● Exercise requirements:
An exact restatement of the entire listing is needed, excluding all images.
----- Data section -----
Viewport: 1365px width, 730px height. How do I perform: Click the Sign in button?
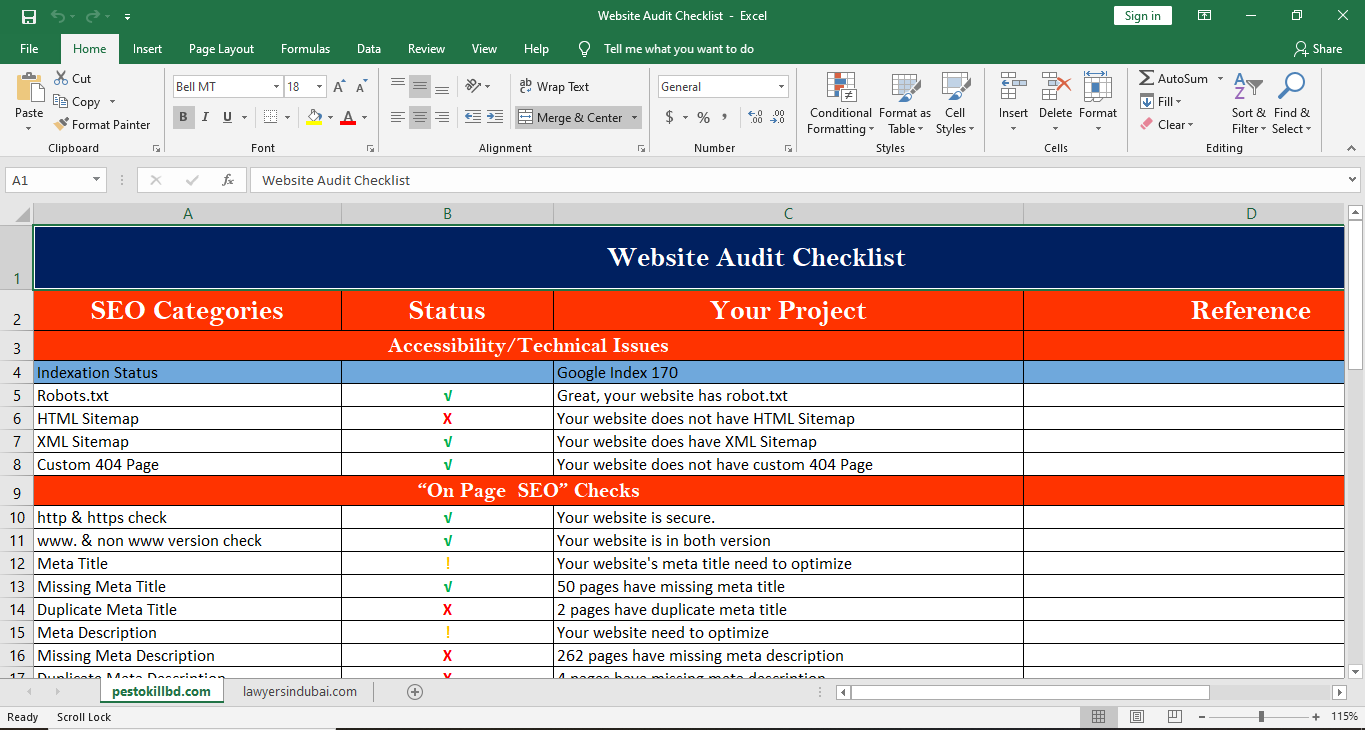pyautogui.click(x=1142, y=16)
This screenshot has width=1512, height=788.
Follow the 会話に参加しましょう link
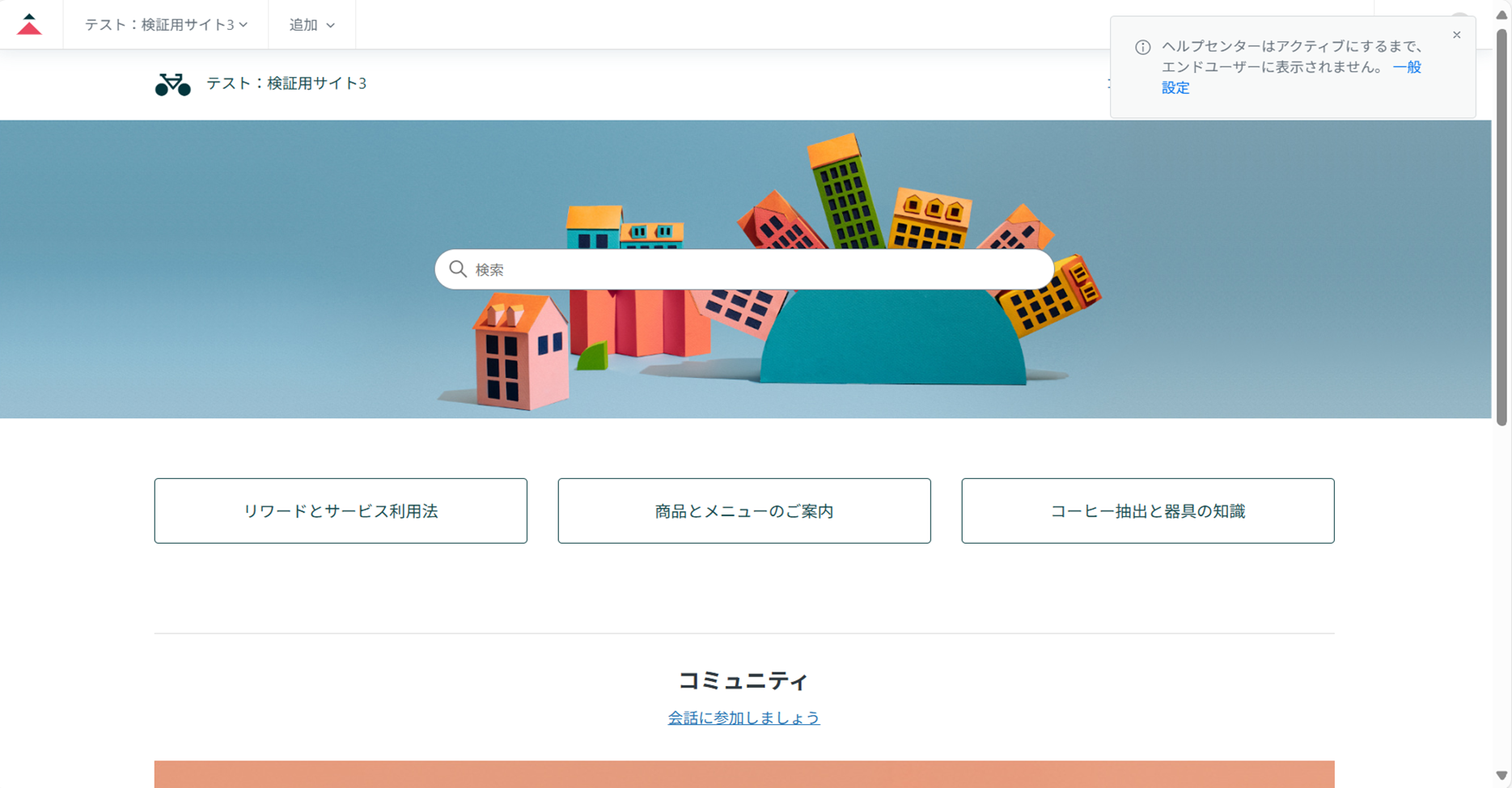pyautogui.click(x=743, y=718)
-----
● Solution:
Viewport: 1365px width, 730px height. How do I perform: Click the Sign in button?
pyautogui.click(x=1142, y=16)
This screenshot has width=1512, height=788.
Follow the 会話に参加しましょう link
pyautogui.click(x=743, y=718)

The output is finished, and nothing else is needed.